_Your task_.
Once a line is found to contain "Identify", copy it out of the listing.
** Opening Extracted material block **
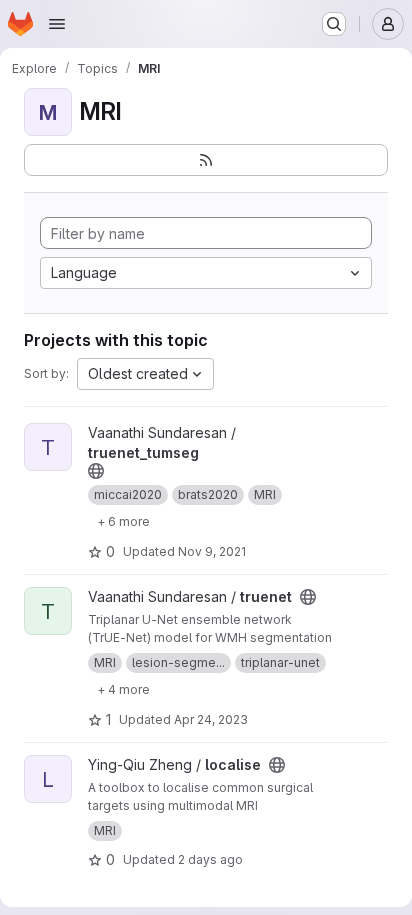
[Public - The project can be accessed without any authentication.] (96, 471)
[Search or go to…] (334, 24)
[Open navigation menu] (57, 24)
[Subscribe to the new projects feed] (206, 160)
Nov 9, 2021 (212, 551)
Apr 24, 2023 (211, 719)
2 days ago (210, 859)
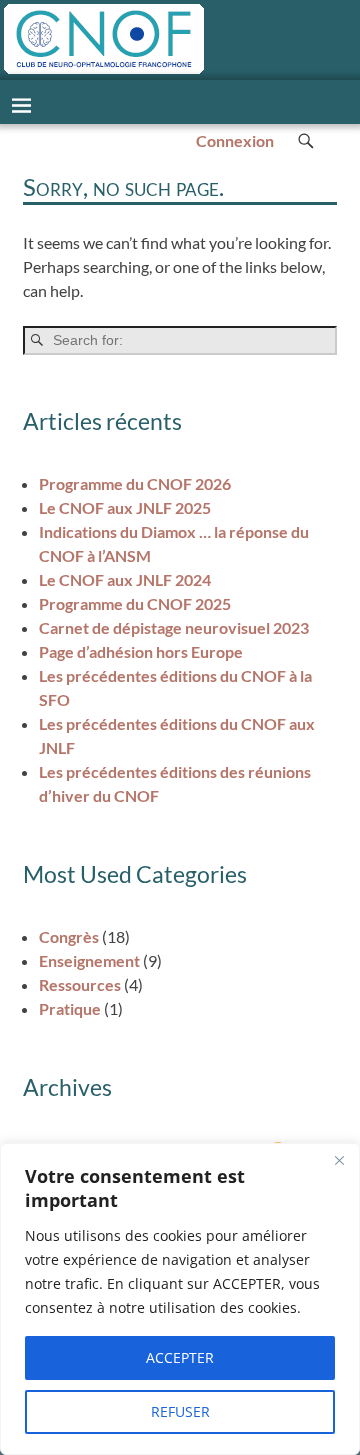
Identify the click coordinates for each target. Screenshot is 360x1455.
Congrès (69, 936)
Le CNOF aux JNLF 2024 (125, 579)
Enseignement (89, 960)
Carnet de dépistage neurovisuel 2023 (174, 627)
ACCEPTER (180, 1357)
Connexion (235, 140)
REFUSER (180, 1411)
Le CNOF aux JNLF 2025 (125, 507)
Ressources (80, 984)
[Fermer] (339, 1160)
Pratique (70, 1008)
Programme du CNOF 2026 (135, 483)
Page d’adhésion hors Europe (141, 651)
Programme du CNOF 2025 (135, 603)
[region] (180, 1299)
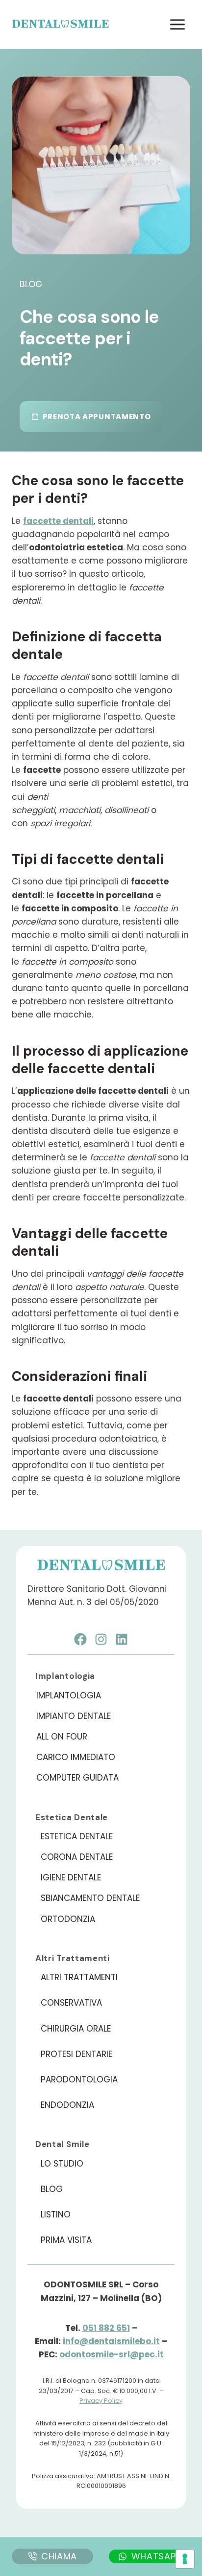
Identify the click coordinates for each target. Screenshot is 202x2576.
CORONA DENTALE (77, 1857)
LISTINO (56, 2214)
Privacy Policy (101, 2400)
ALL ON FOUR (61, 1736)
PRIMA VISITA (66, 2240)
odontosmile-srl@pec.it (111, 2354)
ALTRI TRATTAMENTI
** Closing Extracted material block **
_The completed task_.
Identify the click coordinates for each target. Screenshot is 360x1455.
Identify the click coordinates for each target. Screenshot is 202x2576.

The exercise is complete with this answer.